Las alternativas acordadas en la paz de la Habana a las cuales se vio abocado el estado colombiano para el manejo de la interdicción, fueron la azarosa erradicación manual y el embeleco de la erradicación voluntaria.
La erradicación manual es un procedimiento costosísimo que agrega a todos los defectos y limitaciones de la erradicación aérea los riesgos extraordinarios que deben afrontar los pelotones de erradicación por cuenta de las minas antipersona, los hostigamientos a la tropa y los auxiliares durante la erradicación y al abandonar las áreas una vez completada la labor. Como los dueños de los cultivos ven venir a los erradicadores, tienen tiempo suficiente para raspar la hoja antes de que se arranquen las plantas. La corrupción abundó igual con la exclusión de zonas, falsos reportes de erradicación con falsas fotografías y estuvo plagado de concesiones de erradicación parcial para no destruir la economía de los dueños de las parcelas.
Por el lado del Plan Nacional Integral de Sustitución (PNIS), la promesa bucólica de la erradicación voluntaria se tornó en desastre. Los ofrecimientos económicos incitaron mayores deforestaciones y nuevas siembras, la adherencia de los participantes al programa con otros cultivos o actividades fue mínima, vinieron los famosos hechos de corrupción con la entrega de marranas y crías y ganado vacuno reportados en todas las zonas donde se adelantaron las iniciativas.
Lo que ha quedado de esta ilusión de las alternativas a la erradicación es un largo río de sangre. Las víctimas de la expansión de los cultivos propiciada por esta mezcla desastrosa de políticas bienintencionadas, intereses políticos escabrosos se cuentan en miles entre líderes sociales, cultivadores y soldados y policías.
También nos ha quedado el poderío de Sinaloa, un cartel que a diferencia de los carteles y guerrillas colombianas resulta puntual y organizado en los pagos e inclemente en la disciplina impuesta a plomo a los cultivadores.
Nos deja esta década de estupidez no solo una frontera cocalera posiblemente por encima de las 300.000 hectáreas, el desplazamiento colectivo más grande de la historia colombiana en el Catatumbo y una nueva generación “tecnificada” de cultivadores de coca que mejoran el rendimiento del alcaloide por hectárea mediante selección genética, fertilización y curiosamente deshierbe de la yerba con el mismo glifosato que eso si el estado no puede usar.
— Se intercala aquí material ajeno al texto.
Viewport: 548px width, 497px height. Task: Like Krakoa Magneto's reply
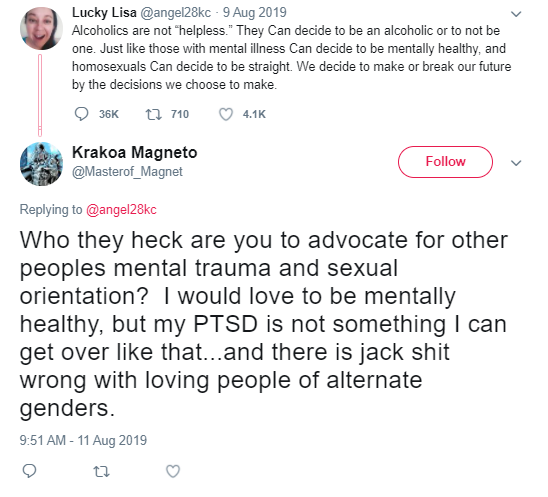173,471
Basta con mirar los esmerados cultivos de coca del Catatumbo en la reciente entrevista a los matones del ELN que hicieron los Informantes para entender que entramos en la nueva era de los cocaleros agroindustriales, como bien los sugiere la ONU en el último informe Simci donde destaca la ampliada productividad de los enclaves cocaleros.
Todo ese excedente de coca no ha roto el precio por la creación de nuevos mercados internos donde redes siniestras como el Tren de Aragua están creando nuevas adicciones para absorber la bonanza propiciada por los amigos de la paz de Santos que ahora escurren el bulto y esconden la mano ante el fiasco que propiciaron.
La coca si mata y la peor combinación de erradicación que este gobierno hipócrita puede implementar es la erradicación terrestre con glifosato. Esta iniciativa es otra muestra patética de una política condenada desde su concepción al fracaso. Obligar a los erradicadores a cargar los timbos de glifosato en medio de las montañas, a cargar el agua para las diluciones y las bombas de espalda, es poco menos que ridículo y será sangriento. Esa mata seguirá matando mientras el estado no entre a fondo con seguridad, justicia y vías que marginen al ilegal y legitimen la agricultura legal y protejan al ciudadano.